Schwerer Unfall von Alt-Landeshauptmann Erwin Pröll

Schwerer Unfall von Alt-Landeshauptmann Erwin Pröll

Erwin Pröll, ehemaliger Landeshauptmann von Niederösterreich und leidenschaftlicher Radfahrer, hat sich bei einem Fahrradunfall in Italien erneut verletzt. Der 78-jährige ÖVP-Politiker stürzte am Freitag bei einer Ausfahrt in Grado und wurde anschließend per Flugrettung in das Landesklinikum Horn überstellt, wo er aktuell medizinisch versorgt wird.

Nach Angaben eines Sprechers erlitt Pröll Verletzungen im Bereich der Hüfte und des Beckens. Eine genaue diagnostische Abklärung laufe derzeit im Krankenhaus in Horn. Über die Schwere der Verletzungen wurde zunächst nichts Näheres bekanntgegeben.

Johanna Mikl-Leitner, Prölls Nachfolgerin an der Spitze des Bundeslandes, schrieb ihm sofort am Samstag: „Lieber Erwin, ich wünsche dir auch auf diesem Weg alles Gute und eine baldige Genesung.

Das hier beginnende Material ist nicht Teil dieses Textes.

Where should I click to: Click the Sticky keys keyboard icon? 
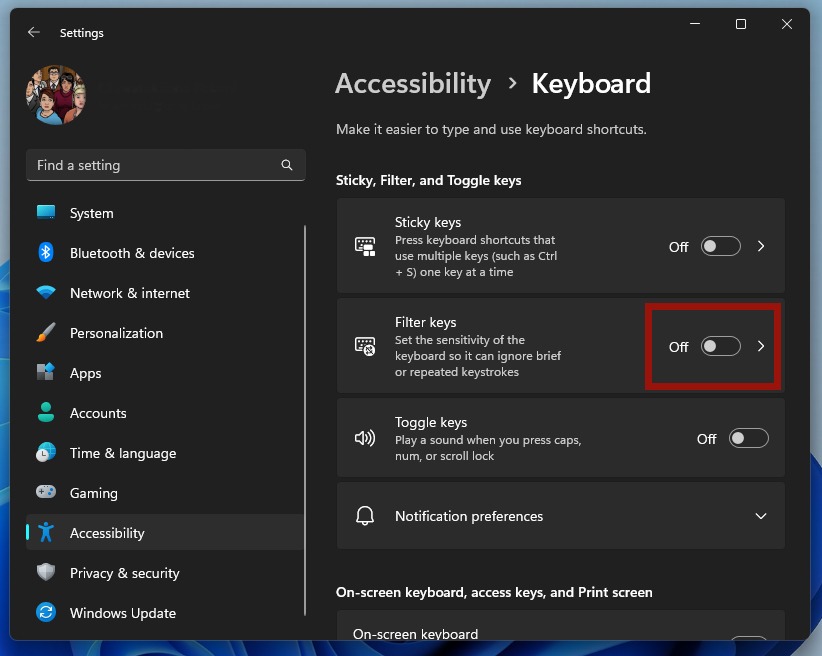pos(365,246)
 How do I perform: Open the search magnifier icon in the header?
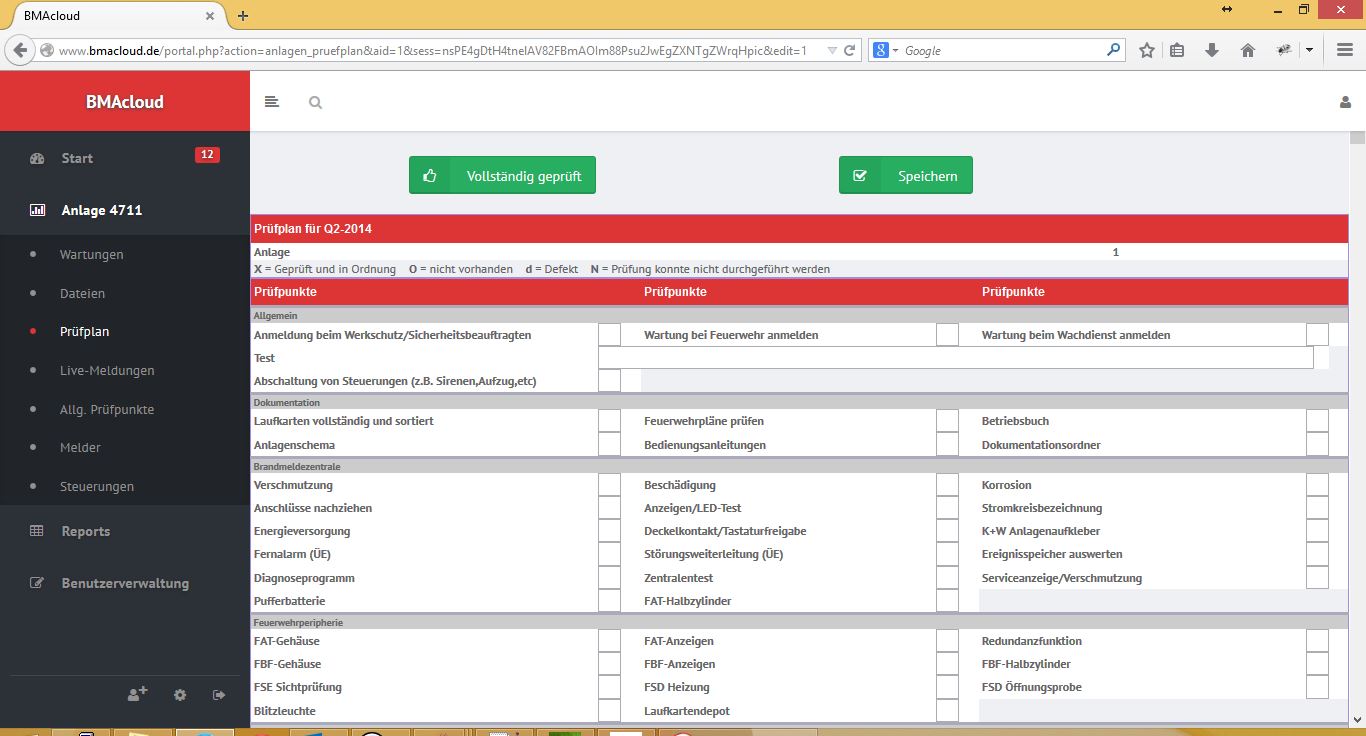click(x=315, y=101)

Ich bin überzeugt, dass du – wie wir dich kennen – mit deinem unerschütterlichen Willen und deiner Stärke auch diese Herausforderung meistern wirst.“

Bereits mehrere Unfälle in der Vergangenheit

Der aktuelle Vorfall reiht sich in eine Serie früherer Fahrradunfälle des Alt-Landeshauptmanns ein. Bereits im Juli 2018 kam Pröll bei der „Legends-Tour“ zu Sturz und zog sich dabei tiefe Schürfwunden, Prellungen und mehrere Rippenverletzungen zu. Damals verbrachte er knapp eine Woche im Landesklinikum Krems. Ursache war laut seinem Sprecher ein geplatzter Reifen auf regennasser Fahrbahn – der Helm, der beim Sturz zerstört wurde, hatte ihn vor schwereren Verletzungen bewahrt.

Ein weiterer folgenschwerer Unfall ereignete sich im August 2017 unweit seines Wohnortes Radlbrunn. Pröll konnte seine Klickpedale nicht rechtzeitig lösen und stürzte. Die Folge: ein Bruch des Schambeins und der Beckenpfanne.

Trotz seines Alters und mehrerer Rückschläge gilt Pröll als begeisterter Hobbysportler, der regelmäßig auf dem Rennrad unterwegs ist. Legendär ist seine Befahrung der Großglockner-Hochalpenstraße, die als eine der anspruchsvollsten Radrouten Österreichs gilt.